Israele ha seccamente respinto, mercoledì, le pressioni statunitensi per una revisione delle regole di ingaggio delle Forze di Difesa israeliane. “Nessuno ci detterà le regole di ingaggio quando stiamo combattendo per la nostra vita – ha detto il primo ministro Yair Lapid – Sento appelli perché vengano incriminati dei soldati a seguito dell’uccisione della giornalista Akleh. Non permetterò il perseguimento di alcun soldato che si stava difendendo dal fuoco intenso di terroristi armati, solo per ricevere qualche plauso dall’estero. Le Forze di Difesa israeliane non sparano mai intenzionalmente a persone innocenti. Siamo profondamente impegnati per la libertà di stampa e con regole di ingaggio fra le più rigorose al mondo, ma sia chiaro: i nostri soldati impegnati nella difesa del paese a rischio della loro vita hanno il pieno appoggio del governo e del popolo d’Israele. E l’unico che decide le regole di ingaggio, in base alle esigenze operative e ai valori delle Forze di Difesa israeliane, è il capo di stato maggiore”. Poco prima, anche il ministro della difesa Benny Gantz aveva ribadito che “solo il capo di stato maggiore è responsabile delle regole di ingaggio e non ci possono essere interferenze politiche nelle sue decisioni”. Anche il vice primo ministro Naftali Bennett ha respinto le affermazioni americane, sottolineando che “in ogni dato momento ci sono terroristi palestinesi che cercano di uccidere israeliani. Non il contrario. Non premiamo mai alla leggera il grilletto, ma l’imperativo morale è colpire i terroristi e salvare vite umane”. Martedì, accogliendo le conclusioni dell’inchiesta israeliana sulla morte della giornalista di al-Jazeera, il funzionario del Dipartimento di stato americano Vedant Patel aveva detto che gli Usa “continueranno a fare pressioni su Israele direttamente e ad alto livello” affinché riveda le sue regole d’ingaggio.

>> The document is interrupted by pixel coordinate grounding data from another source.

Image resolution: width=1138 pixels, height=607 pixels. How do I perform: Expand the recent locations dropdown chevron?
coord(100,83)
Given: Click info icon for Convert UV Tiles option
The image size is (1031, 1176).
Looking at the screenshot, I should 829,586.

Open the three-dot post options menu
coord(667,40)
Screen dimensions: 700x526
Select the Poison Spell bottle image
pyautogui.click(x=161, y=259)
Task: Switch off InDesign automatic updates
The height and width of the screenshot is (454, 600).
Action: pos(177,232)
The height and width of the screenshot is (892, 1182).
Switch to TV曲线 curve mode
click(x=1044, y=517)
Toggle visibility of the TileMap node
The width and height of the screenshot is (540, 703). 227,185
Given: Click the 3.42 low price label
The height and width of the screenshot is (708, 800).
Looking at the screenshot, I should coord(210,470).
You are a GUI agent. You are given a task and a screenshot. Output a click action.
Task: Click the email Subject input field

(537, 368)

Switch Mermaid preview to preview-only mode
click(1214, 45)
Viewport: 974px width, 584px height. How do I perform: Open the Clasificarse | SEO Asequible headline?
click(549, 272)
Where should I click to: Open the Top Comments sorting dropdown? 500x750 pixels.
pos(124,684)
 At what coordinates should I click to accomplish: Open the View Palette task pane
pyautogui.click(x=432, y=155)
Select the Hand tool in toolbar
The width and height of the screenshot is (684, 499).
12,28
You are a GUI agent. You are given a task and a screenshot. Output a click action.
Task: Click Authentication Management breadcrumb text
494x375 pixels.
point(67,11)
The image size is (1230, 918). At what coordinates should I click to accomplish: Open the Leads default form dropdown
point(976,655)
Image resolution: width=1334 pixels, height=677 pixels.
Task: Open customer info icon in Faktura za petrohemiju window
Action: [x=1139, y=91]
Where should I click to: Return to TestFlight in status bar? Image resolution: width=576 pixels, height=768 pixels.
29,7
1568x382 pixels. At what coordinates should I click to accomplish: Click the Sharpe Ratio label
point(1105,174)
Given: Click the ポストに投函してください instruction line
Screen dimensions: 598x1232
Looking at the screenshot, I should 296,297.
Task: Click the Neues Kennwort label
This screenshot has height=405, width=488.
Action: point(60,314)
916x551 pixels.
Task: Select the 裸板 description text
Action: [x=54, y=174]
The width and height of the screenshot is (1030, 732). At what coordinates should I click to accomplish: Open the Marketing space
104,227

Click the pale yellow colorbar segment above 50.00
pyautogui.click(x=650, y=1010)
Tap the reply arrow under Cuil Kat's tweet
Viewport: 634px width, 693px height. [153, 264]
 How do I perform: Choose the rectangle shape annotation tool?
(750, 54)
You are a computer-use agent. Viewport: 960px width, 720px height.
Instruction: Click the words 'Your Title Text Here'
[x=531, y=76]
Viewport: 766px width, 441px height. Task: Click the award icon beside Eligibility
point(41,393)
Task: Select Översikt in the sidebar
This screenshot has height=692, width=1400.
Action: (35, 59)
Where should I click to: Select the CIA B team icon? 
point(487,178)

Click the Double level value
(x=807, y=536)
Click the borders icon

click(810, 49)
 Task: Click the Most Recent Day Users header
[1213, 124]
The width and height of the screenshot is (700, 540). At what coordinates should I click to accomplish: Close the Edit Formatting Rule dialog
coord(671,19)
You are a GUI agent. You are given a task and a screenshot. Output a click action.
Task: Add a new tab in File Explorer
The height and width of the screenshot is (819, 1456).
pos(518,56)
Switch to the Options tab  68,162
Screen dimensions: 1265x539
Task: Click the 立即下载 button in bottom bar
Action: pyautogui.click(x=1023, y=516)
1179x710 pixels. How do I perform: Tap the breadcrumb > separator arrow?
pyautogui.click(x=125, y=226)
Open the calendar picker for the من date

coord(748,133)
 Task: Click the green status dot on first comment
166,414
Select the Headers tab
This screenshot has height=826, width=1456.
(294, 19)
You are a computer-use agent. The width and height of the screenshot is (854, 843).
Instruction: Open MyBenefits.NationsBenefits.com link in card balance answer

In un rapporto citato mercoledì dalla AFP, la AIEA (organismo di vigilanza nucleare delle Nazioni Unite) afferma che non può garantire la natura pacifica del programma nucleare iraniano, spiegando che non vi è stato “alcun progresso” nella risoluzione delle questioni sulla presenza in passato di materiale nucleare in siti non dichiarati.

Nel quadro di una vasta operazione contro il traffico di armi illegali, terroristico e da criminalità comune, le Forze di Difesa israeliane sono entrate all’alba di mercoledì nel campo palestinese di al-Far’a, a sud di Tubas (Cisgiordania settentrionale), per arrestare alcuni trafficanti. Bersagliati da colpi di arma da fuoco e lanci di esplosivi palestinesi, i militari hanno risposto al fuoco colpendo un palestinese (deceduto dopo il trasporto in ospedale), che aveva lanciato un ordigno. Arrestato uno dei ricercati.

Parlando davanti a un caccia F-35 durante una visita, martedì, alla base aerea di Nevatim, nel sud di Israele, il primo ministro israeliano Yair Lapid ha lanciato un secco avvertimento all’Iran: “Non metterci alla prova. Se l’Iran continuerà a metterci alla prova – ha detto Lapid – scoprirà il lungo braccio e le capacità di Israele. Continueremo ad agire su tutti i fronti contro il terrorismo e contro coloro che cercano di farci del male. Come concordato tra me e il presidente Joe Biden, Israele ha piena libertà di agire come riteniamo opportuno per prevenire che l’Iran diventi una minaccia nucleare”.